Indie Games Round-Up – Sugardew Island, Polterguys, Deep Deep Deep Nightmare, Preserve, Pipistrello and the Cursed Yoyo

In the ever-expanding jungle of PlayStation 5 titles, some games shine bright… while others trip over their own shoelaces before the tutorial ends. Here we dive into five curious specimens – Sugardew Island, Polterguys, Deep Deep Deep Nightmare, Preserve, and Pipistrello and the Cursed Yoyo – to explore what happens when good intentions meet questionable execution. Expect adorable animals, haunted homeware, ecological tile puzzles, and cursed sports equipment. Just don’t expect consistency, polish, or in some cases, basic entertainment.

Sugardew Island

Imagine Animal Crossing, but with all the joy surgically removed and replaced with an aggressive Pinterest board. Sugardew Island is so unbearably cute it could give a sugar glider a toothache. The animals are round, the colours are vibrant, and the Forest Folk resemble rejected garden ornaments from a craft fair. Sadly, the charm ends there. The gameplay is repetitive enough to induce déjà vu, riddled with bugs that make you wonder if the code was written by actual gnomes.

There’s supposedly farming, crafting, and socialising, but it all amounts to waiting for animations to finish while pretending you’re having fun. It’s the sort of game where “restocking a mushroom soup stall” qualifies as high-stakes excitement.

Final Verdict: Sugardew Island is like a pastel-coloured trap—gorgeous at first glance, soul-draining by the third hour. Approach with caution, or at least a stiff drink.

Polterguys

Polterguys: Possession Party is the video game equivalent of a house party where the music’s too loud, no one knows the host, and you’re trapped in a lampshade. It’s a multiplayer ghost-racing game, which sounds fun until you actually play it. Yes, you can possess a desk fan. No, it’s not as thrilling as that sentence suggests.

The levels look like Scooby-Doo got into interior design, and the “adorable” ghosts feel like rejected cereal mascots. Playing solo? Good luck. The AI is about as engaging as a damp flannel and twice as frustrating. Even the emotes feel passive-aggressive.

The soundtrack tries its best – howling wind, creaking doors – but none of it distracts from the fact that you’re essentially playing glorified hide-and-seek with IKEA furniture.

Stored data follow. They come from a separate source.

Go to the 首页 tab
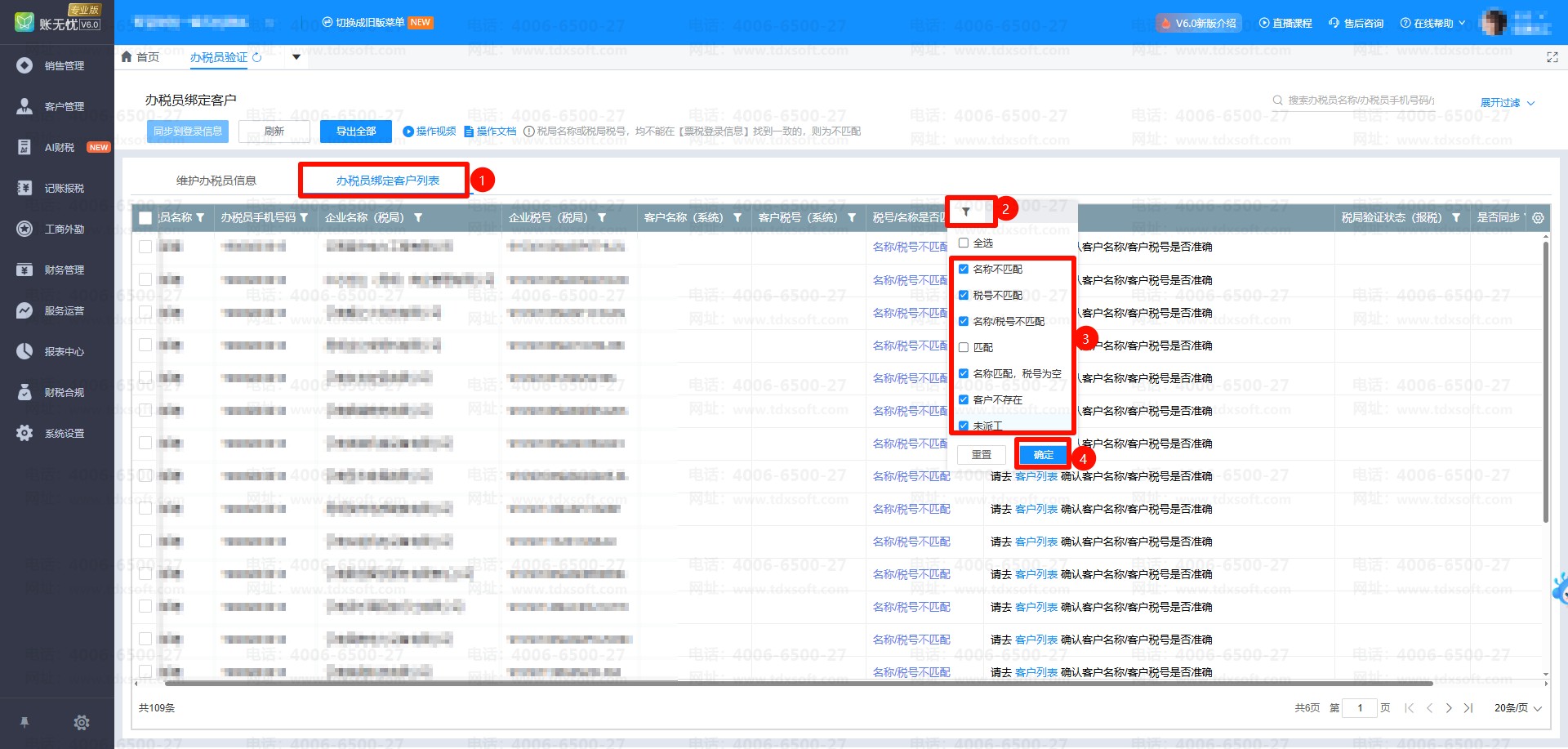Image resolution: width=1568 pixels, height=749 pixels. click(x=140, y=57)
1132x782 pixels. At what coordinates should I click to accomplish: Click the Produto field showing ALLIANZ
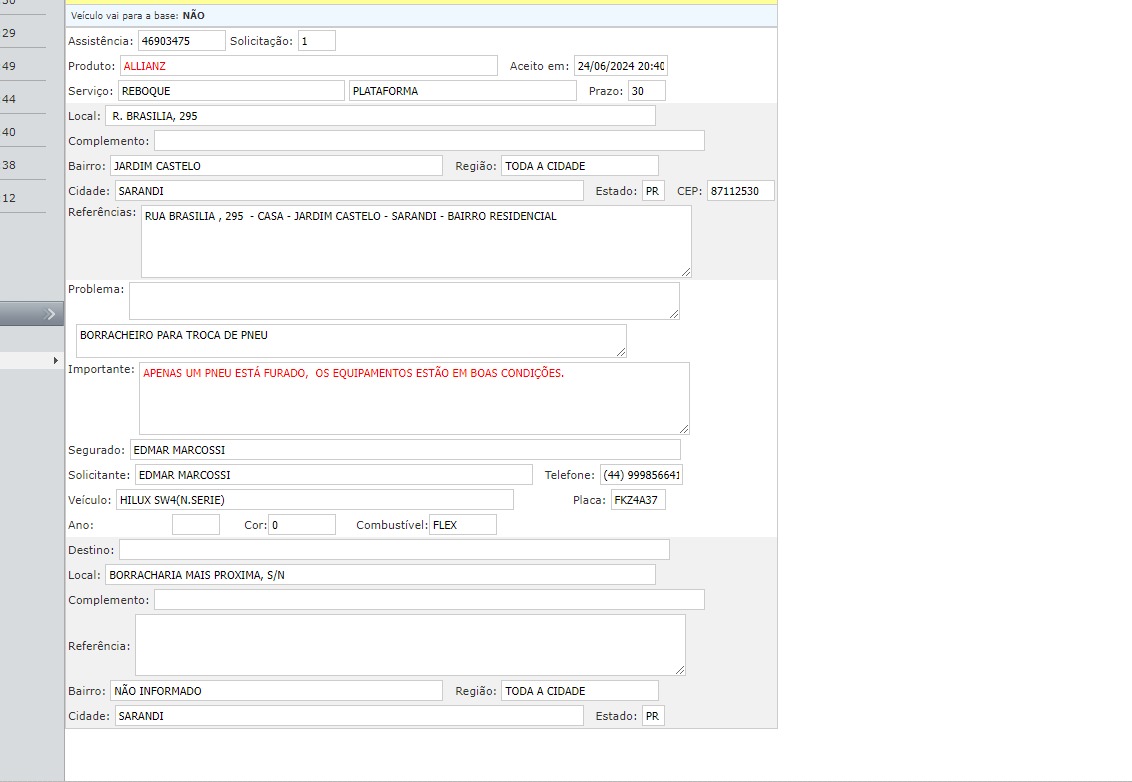[308, 66]
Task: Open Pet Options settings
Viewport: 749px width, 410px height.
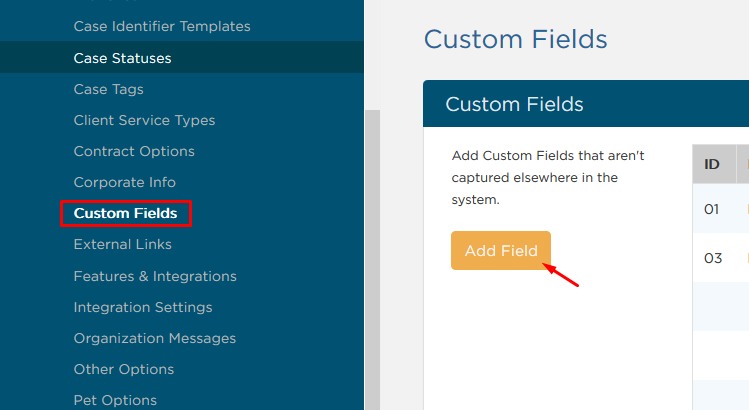Action: pos(115,400)
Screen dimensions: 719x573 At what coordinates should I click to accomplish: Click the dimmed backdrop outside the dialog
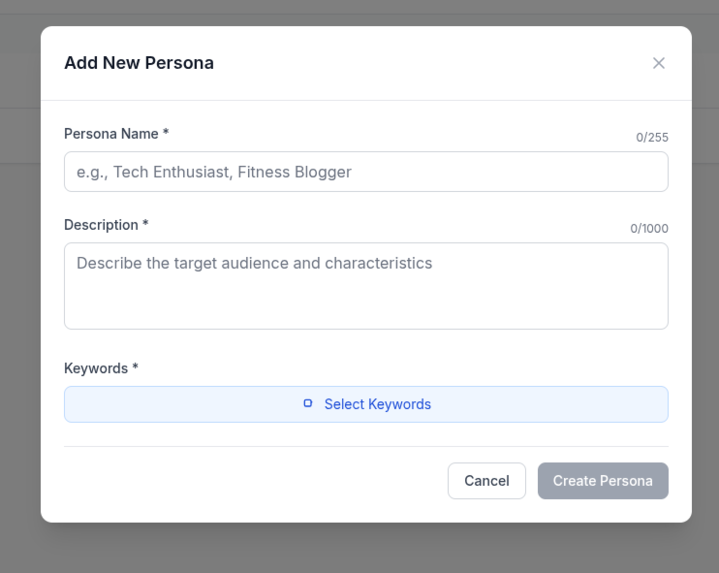point(20,300)
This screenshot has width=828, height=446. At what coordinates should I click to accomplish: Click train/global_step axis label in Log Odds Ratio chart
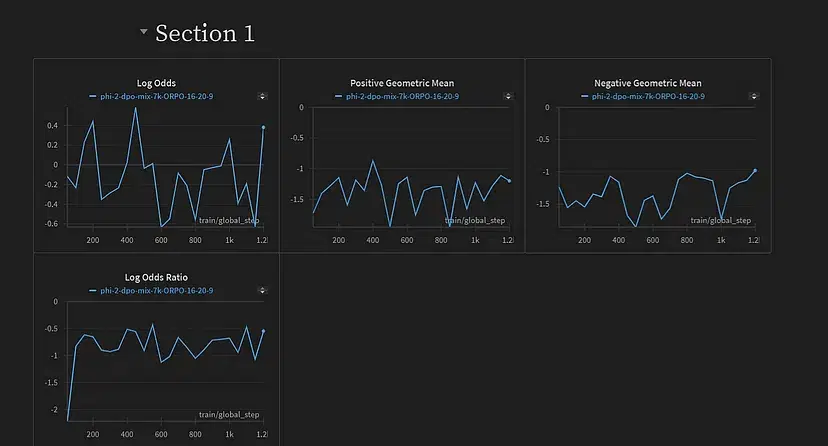coord(229,414)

Final Verdict: A fun idea buried in gimmicks and ghostly boredom. Best played with friends you no longer like.

Deep Deep Deep Nightmare

Imagine eating dodgy cake and waking up in bullet hell. That’s Deep Deep Deep Nightmare – a game where poor choices (in food and design) lead you into a top-down roguelite shooter so repetitive it feels like punishment. The premise? Disobey your mum, fight your subconscious. Freud would be thrilled.

It’s all neon chaos and forgettable hats. You gain currency, fight creatures, then spend it on things you don’t care about. The bosses are bigger and louder but follow such predictable patterns you’ll swear you’re stuck in a ‘90s arcade machine having an existential crisis.

Yes, there’s a hat collection. No, it doesn’t help. The twin-stick combat is responsive, but after the fifth identical level you’ll question every life choice that led you here.

Final Verdict: Deep Deep Deep Nightmare feels like someone tried to remake Hades with a hangover. Best left in the subconscious.

Preserve

Preserve is a game about healing the Earth, but ironically, it made me want to salt mine it instead. You place tiles, summon bees, and watch as your biodiversity score crawls upward like a hungover snail.

Sure, it’s a relaxing little puzzler – until you realise it’s the same puzzle over and over, just with slightly different hexagons.

The game offers a puzzle mode (too fiddly), a freebuild mode (utterly pointless), and a regular mode (sleep-inducing). The music’s fine, the art is soothing, and the whole thing reeks of good intentions wrapped in a duvet of tedium.

Final Verdict: Lovely idea, buried beneath a compost heap of monotony. Play if you enjoy watching grass grow – literally.

Pipistrello and the Cursed Yoyo

Pipistrello and the Cursed Yoyo is what happens when someone watches a speedrun of Zelda, gets distracted halfway through, and decides to make a game about extreme yoyo sports and existential dread.

Combat is “varied” in the sense that your yoyo might bounce off a wall instead of an enemy. Enemies range from mildly annoying to “I’ve just thrown my controller out the window.” Exploration is essential because without upgrades, you’ll die in two hits and scream in three.

There are badges you’ll collect and immediately forget about, level design that thinks alleyways count as dungeons, and boss fights that are more memorable for the swearing they induce than the skill they demand.

Final Verdict: A game that thinks it’s brilliant because it has a yoyo. Unfortunately, style without substance just leaves you dizzy. Approach only if you’re deeply nostalgic for frustration.